* Exercise instructions: Using the passage below on drug control laboratory duties, switch "qualified staff" to "skilled personnel" and write out the part starting with "These additional activities" and going on through "within this annex.".

* Extract:
··········

The principal responsibilities are as follows:
- to establish, by testing, whether a given sample of a drug, either locally manufactured or imported, conforms to required specifications and whether packaging is adequate;
- to examine pharmaceutical products suspected to be of questionable efficacy or safety, and to demonstrate and document any evidence of deterioration, contamination, or adulteration;
- to check the stability of products under local conditions of storage.
Other responsibilities that may devolve upon the laboratory include:
- evaluating data supplied by manufacturers concerning product performance;
- determining whether the product label provides appropriate and clear instructions for use;
- advising on planned purchases of drugs within the public sector.
These additional activities require qualified staff and library facilities. However, since they are not directly dependent on the use of laboratory facilities, the necessary resources have not been taken into consideration within this annex.
In developed countries, drug-licensing regulations require an independent examination of data supplied by the manufacturer in support of an application for registration of a product. The required pharmaceutical data are detailed in Annex 5 to the twenty-fifth report of the WHO Expert Committee on
Specifications for Pharmaceutical Preparations.1 When resources are available for such work, review and verification of these data by critical examination of pertinent quality specifications may be included among the responsibilities of a large drug control laboratory or it may be undertaken in a separate laboratory associated with the regulatory authority. No provision for these activities has been made in the laboratories described in sections 2 and 3.
1 WHO Technical Report Series, No. 567, 1975.

··········

* Data extract:
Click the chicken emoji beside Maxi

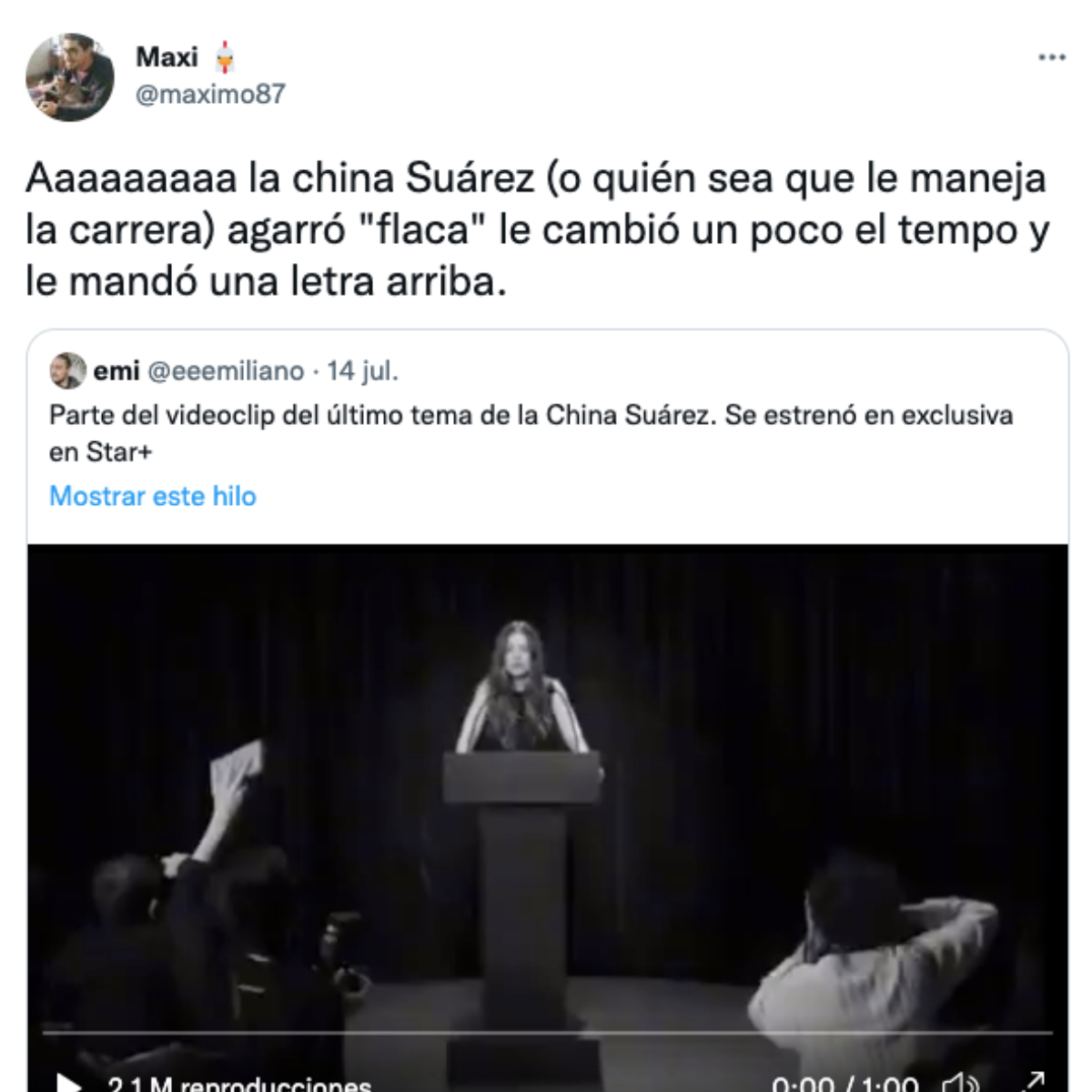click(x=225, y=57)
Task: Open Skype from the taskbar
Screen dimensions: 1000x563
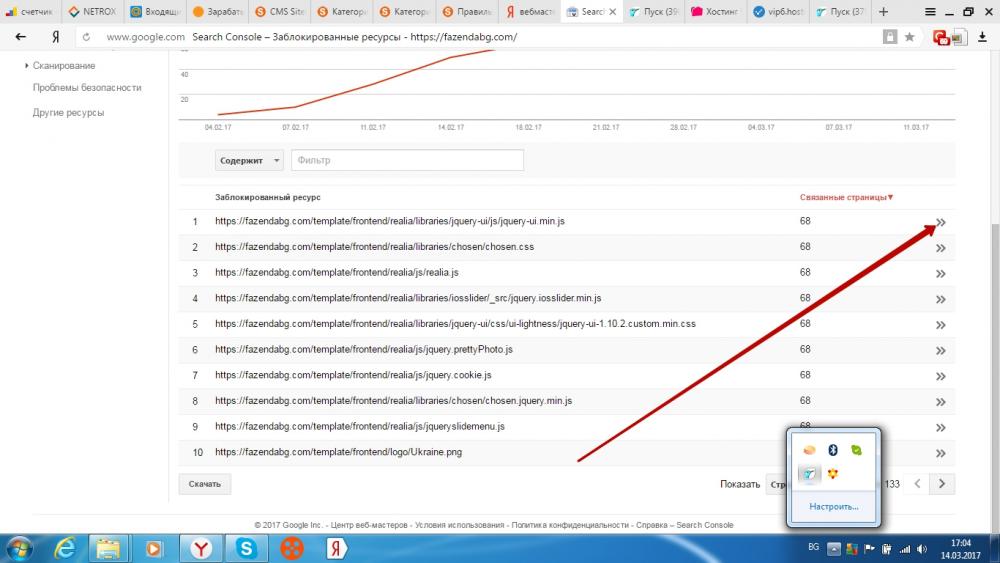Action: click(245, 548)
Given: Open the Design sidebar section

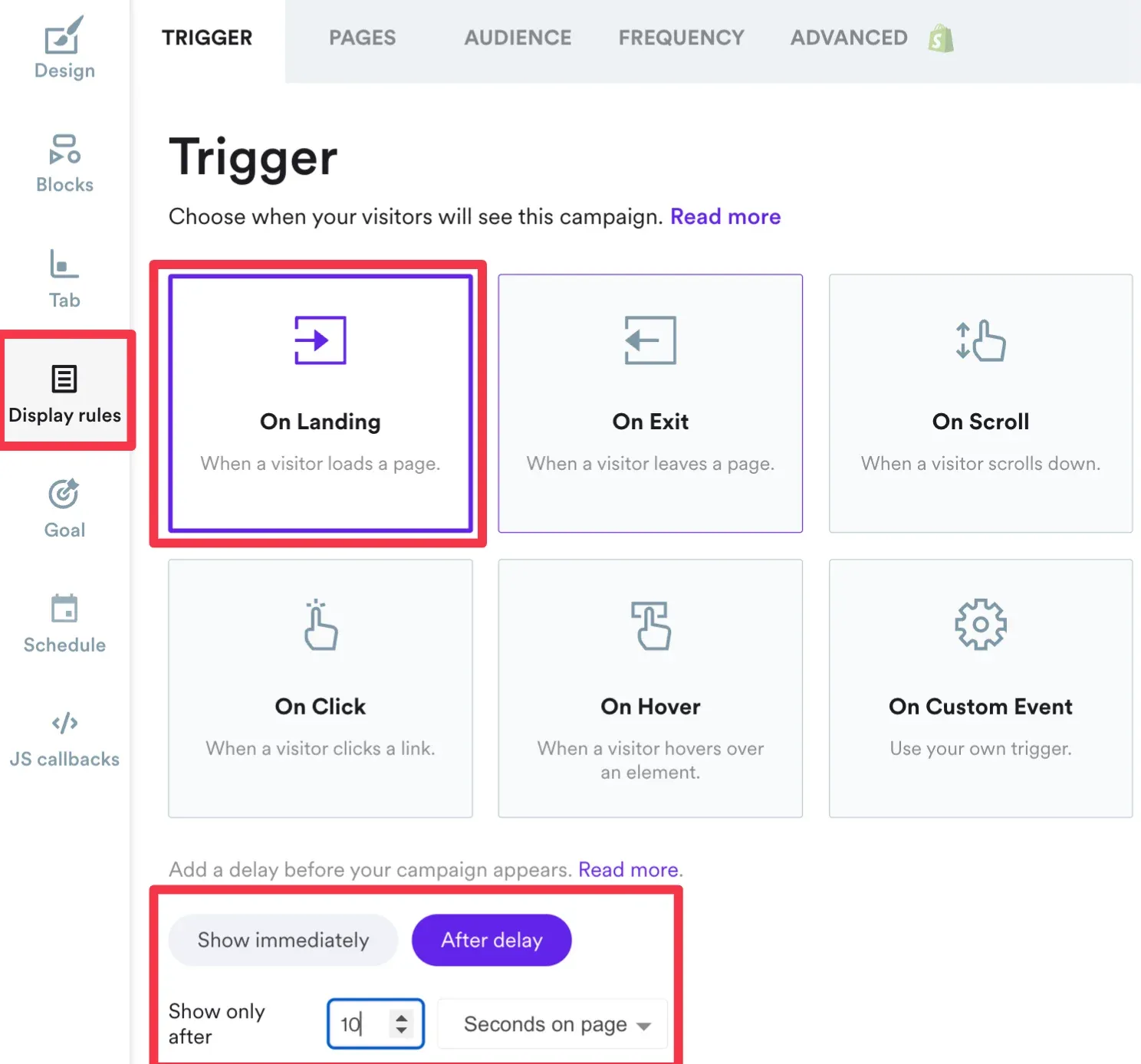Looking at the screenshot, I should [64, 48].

··········

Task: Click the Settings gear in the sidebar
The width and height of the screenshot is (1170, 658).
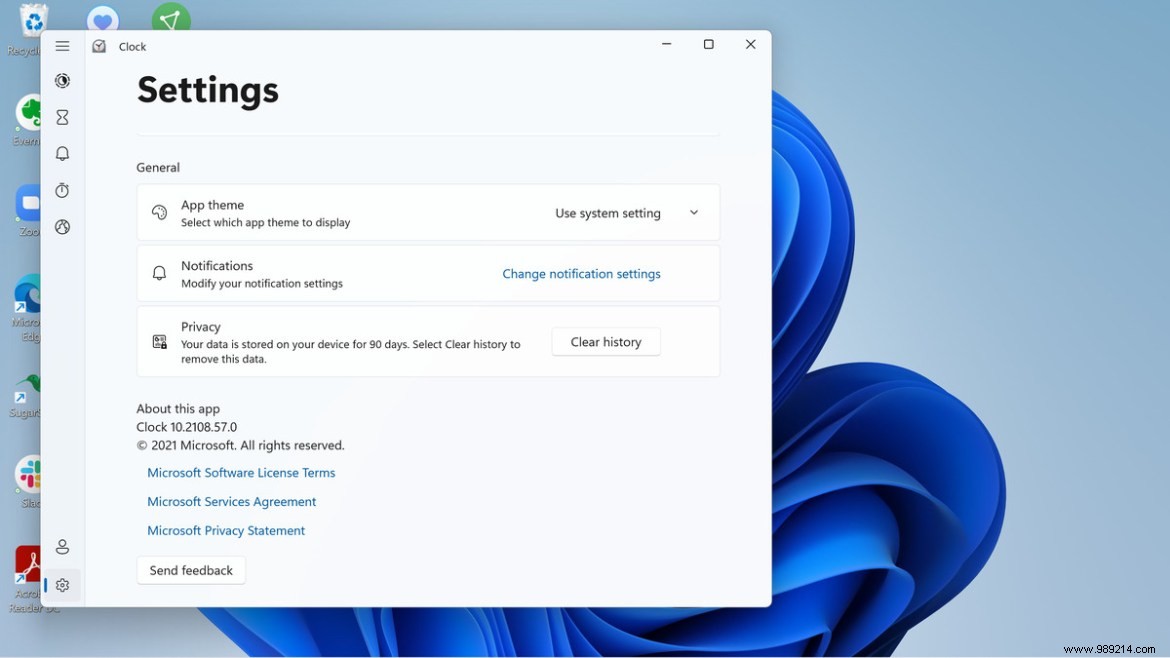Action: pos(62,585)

··········

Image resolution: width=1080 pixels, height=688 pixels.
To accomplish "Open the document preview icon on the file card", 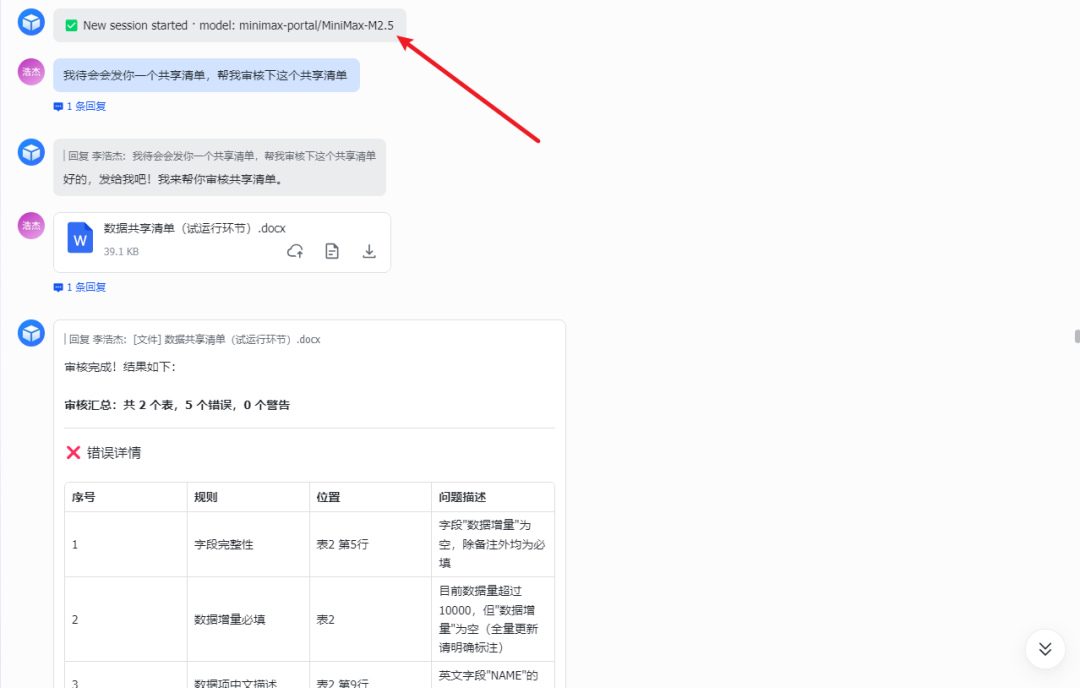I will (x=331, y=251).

··········

* Output:
These additional activities require skilled personnel and library facilities. However, since they are not directly dependent on the use of laboratory facilities, the necessary resources have not been taken into consideration within this annex.